Thursday, April 12, 2012

Easter Noms

Since Mr. ShellHawk and I came back from Cancun on the Thursday before Easter, we really didn't feel like hosting a big dinner as per usual. I did, however, make a special dinner with Mr. ShellHawk, which included this recipe for Tajine D'Agneau Mrouzia, a Moroccan lamb stew traditionally made for "Feast of the Lamb." This recipe makes enough for six to eight people, and even people who don't like lamb love this dish. You can usually ask for lamb shoulder at the butcher counter at your local grocery store.

3 lbs. lamb shoulder
5 oz. black seedless raisins
5 oz. white seedless raisins
8 oz whole blanched and toasted almonds
2 medium onions, chopped coarsely
1TB of a mixture of the following (known in Morocco as Ras el Hanout)
4 parts mace4 parts nutmeg (I grind mine fresh)1 part allspice2 parts paprika
2 tsp. black pepper
2 tsp. ginger
1/2 tsp. saffron
2 tsp. cinnamon
8 oz. butter
1/2 cup honey


Pre-heat oven to 450 degrees.

Cut meat into pieces about 5 oz. each. Mix the Ras el Hanout with the ginger, saffron and pepper, and 1 cup water. Take half the mixture and in a separate dish, dip the meat into it, putting each piece in an oven-safe cooking pot. Salt to taste, add butter, almonds and onions and cover with water. Put in the oven for 2 - 2 1/2 hours, stirring occasionally.
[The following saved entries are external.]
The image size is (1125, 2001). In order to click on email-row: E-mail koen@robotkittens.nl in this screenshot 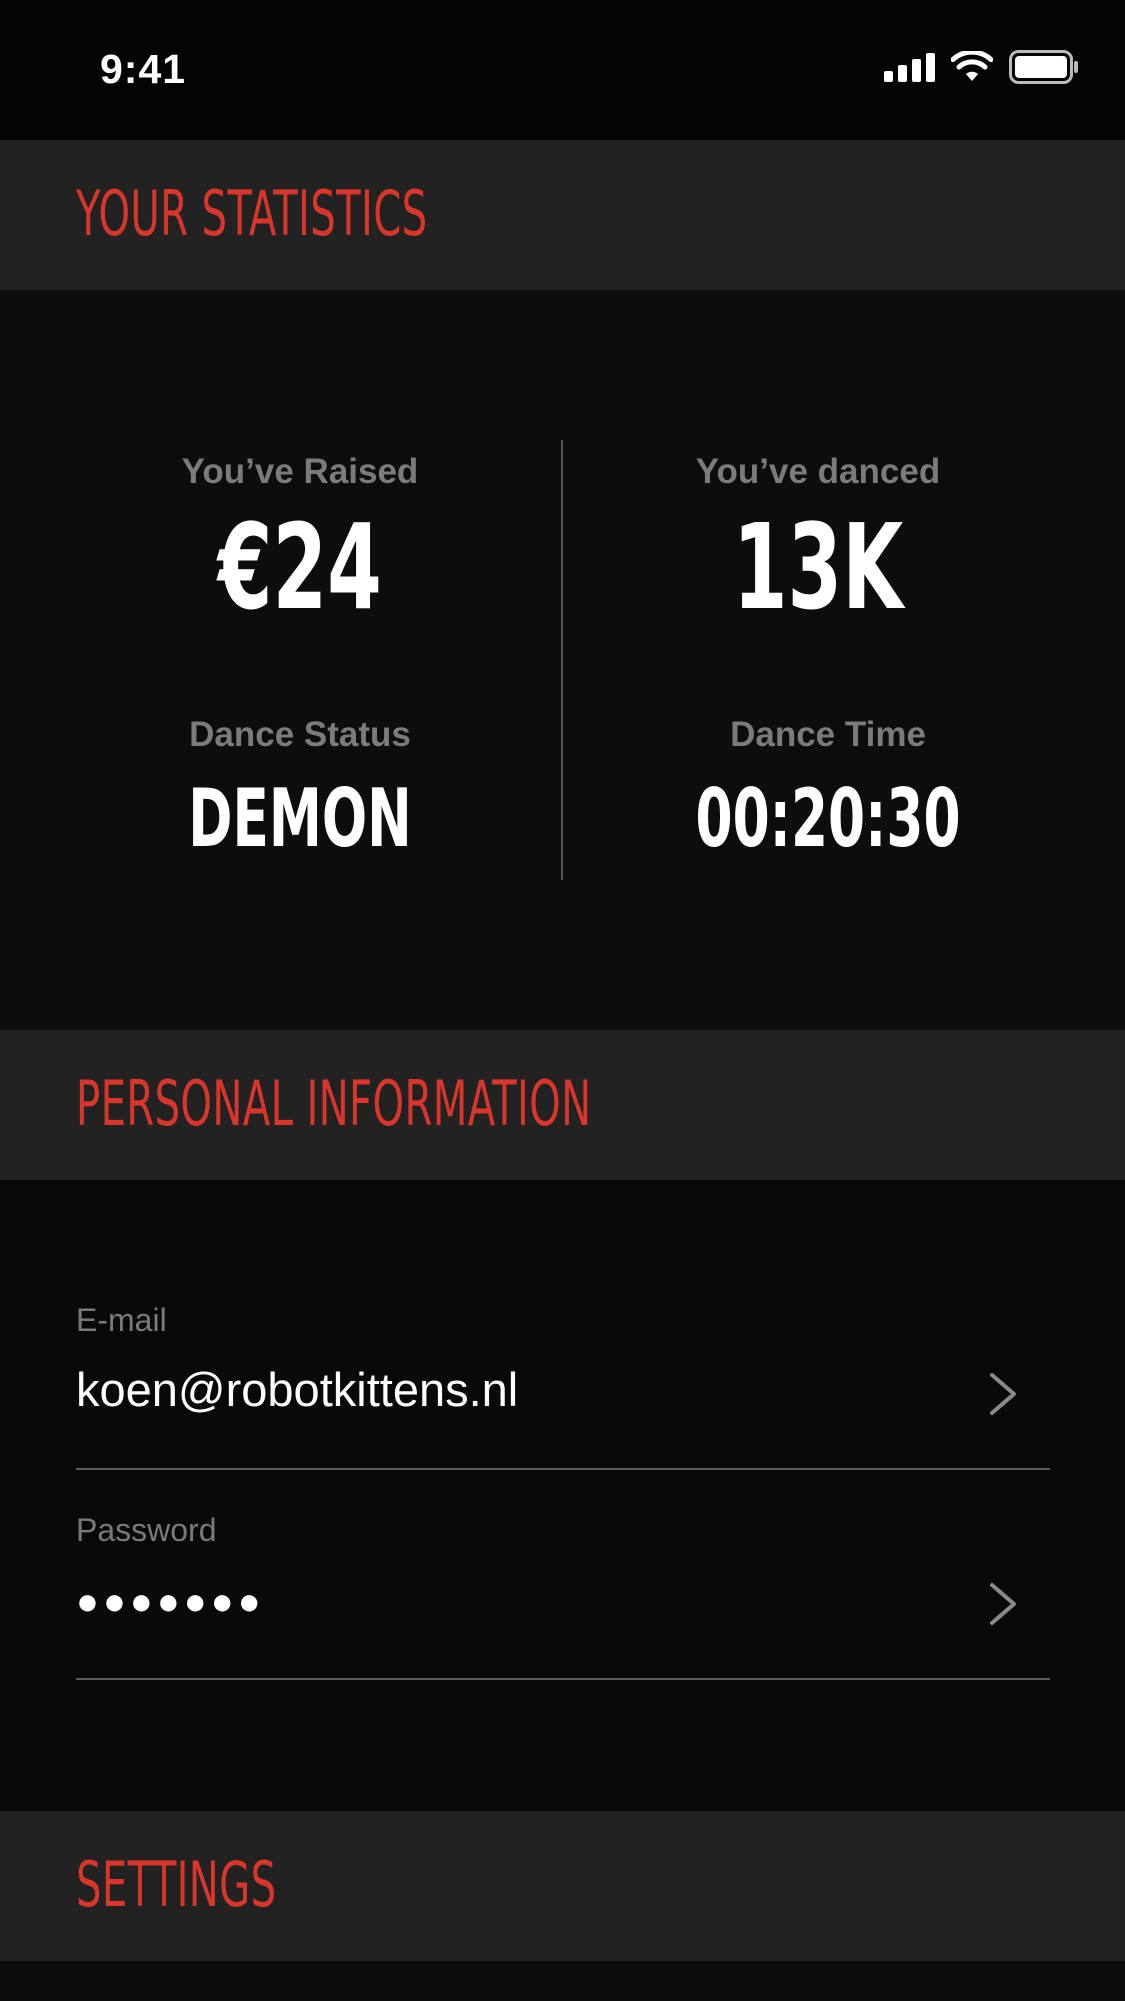, I will do `click(563, 1385)`.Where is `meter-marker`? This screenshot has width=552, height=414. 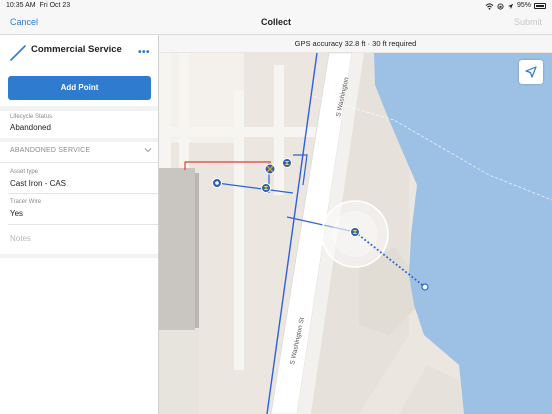 meter-marker is located at coordinates (217, 183).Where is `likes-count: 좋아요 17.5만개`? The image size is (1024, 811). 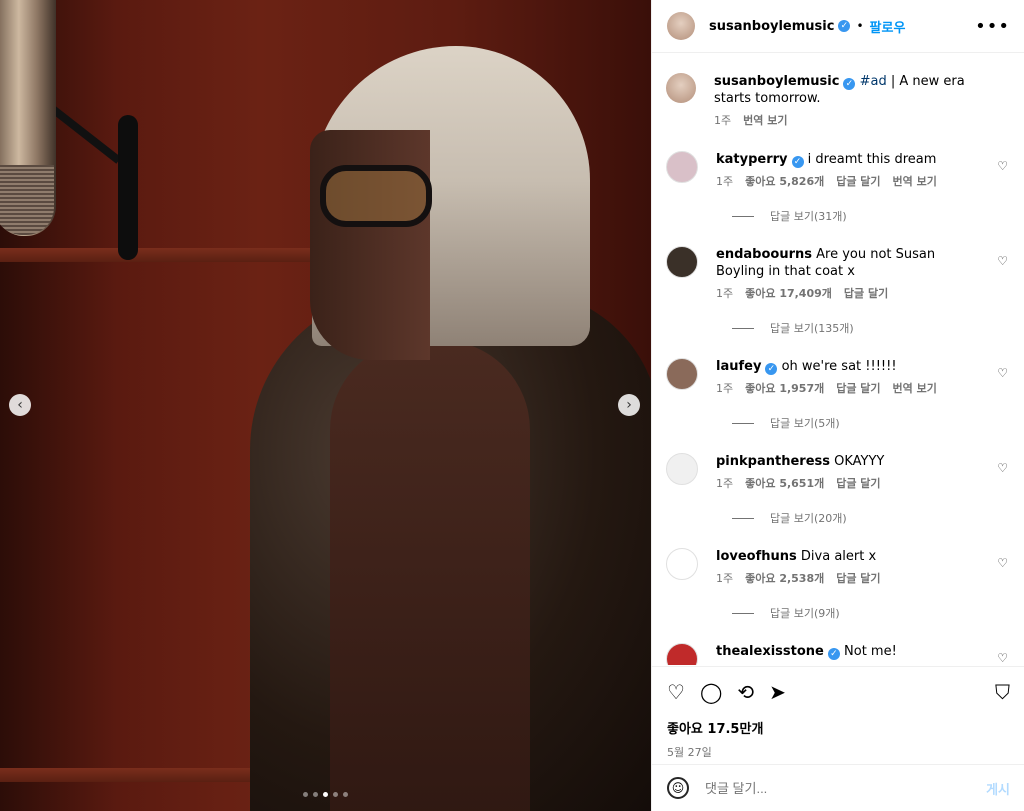
likes-count: 좋아요 17.5만개 is located at coordinates (838, 728).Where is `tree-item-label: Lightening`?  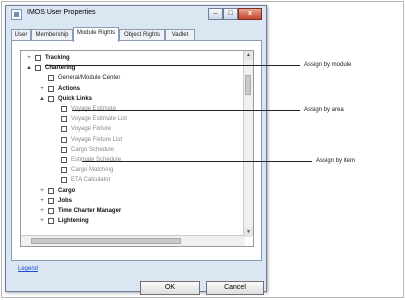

Meanwhile, marinate all raisins in the remaining 1/2 of the spice mixture. One hour before the meat is done, add the honey, raisins and cinnamon. 

From this point on, you'll need to watch the mix closely and stir every 10-15 minutes, as when the honey reduces it can stick and burn in the bottom of the pot. I sometimes add a little water if needed, but not enough to make the mix watery.

Remove from the oven when the meat falls apart easily. If it's too watery, reduce it over a hot flame until it becomes syrupy.

Place meat on a platter, top with raisins, almonds and sauce.

I serve it with couscous and dried fruit and a nice butter lettuce and cilantro salad. The salad is really satisfying and tasty this time of year, as it's in season.

I took some leftovers to school with me the other night, and like most stews, it's even better a day or two after cooking!